I do realize that this article is more about the issue of having it all, working women and pursuing the dream of the perfect house and still being able to knit socks, it's an ideal and the author doesn't seem to believe anyone can meet that ideal or should they want to. Hasn't the issue of having it all been beaten to death? Haven't most women figured out their own definition of having it all and are making the best of it? I accept that my house is a wreck, I do the best I can and I find a lot more pleasure in stitching than I do in scrubbing the toilet. I admit it. I'll choose stitching over housework any day of the week and personally I believe I'm a lot more interesting because of that.
*Ok so we all know that I am not Martha Stewart not even on the same planet as her and we also know that it infuriates me that someone believes I'm not worthy because I love creating something with my hands when time allows instead of, I don't know, skydiving? So now on to
What I've Been Doing:
Once again my lack of photography skills amazes me. Above you see my inprogress Fatbottom bags. The one with the pink and brown fabric is Red Heart Coffee, then there's the orchid one with pink lining which will be my practice bag and then one in a shade of red that I can't recall the name of the color.
What do you think of the Spongebob Stitchmarkers? Okay they are shoe charms I purchased at Target. But they work nicely as stitchmarkers.

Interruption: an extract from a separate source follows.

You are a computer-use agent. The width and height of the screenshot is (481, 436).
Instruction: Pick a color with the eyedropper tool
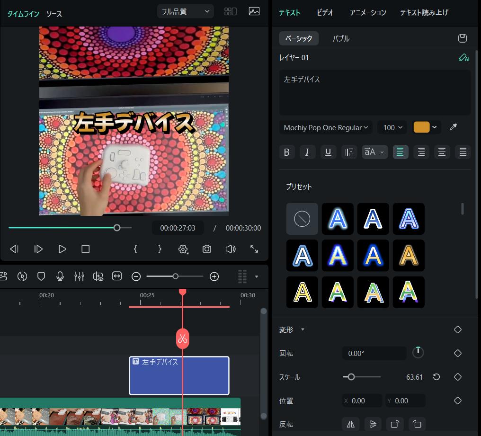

Let the Christmas stitching begin. There are several ornaments in here I plan to stitch. This is one of the better ornament issues in my humble opinion.
I've been reading The Heroin Diaries by Nikki Sixx of Motley Crue. Whatever your opinion of metal or Motley or Nikki Sixx this book is worth reading. It's a look deep in the heart of addiction. Some parts of it have made me sick to my stomach, some made me angry. Sure it's full of self loathing, whining, general jerkishness, but that's what journals are and for Nikki Sixx to make this public, to let people in on this very dark side of his life, very brave. Other people that knew him at the time also commented on entries, filled in some blanks.
For the first time in a few weeks I plan to stitch the afternoon away. I'm looking forward to it. After the stress of last week, major deadline, insane teens, I may spend every morning next week at the beach. I wonder if Ms. Hunt would approve?
*I realize the above rant is all over the place and rambling but that article really made me mad on so many different levels!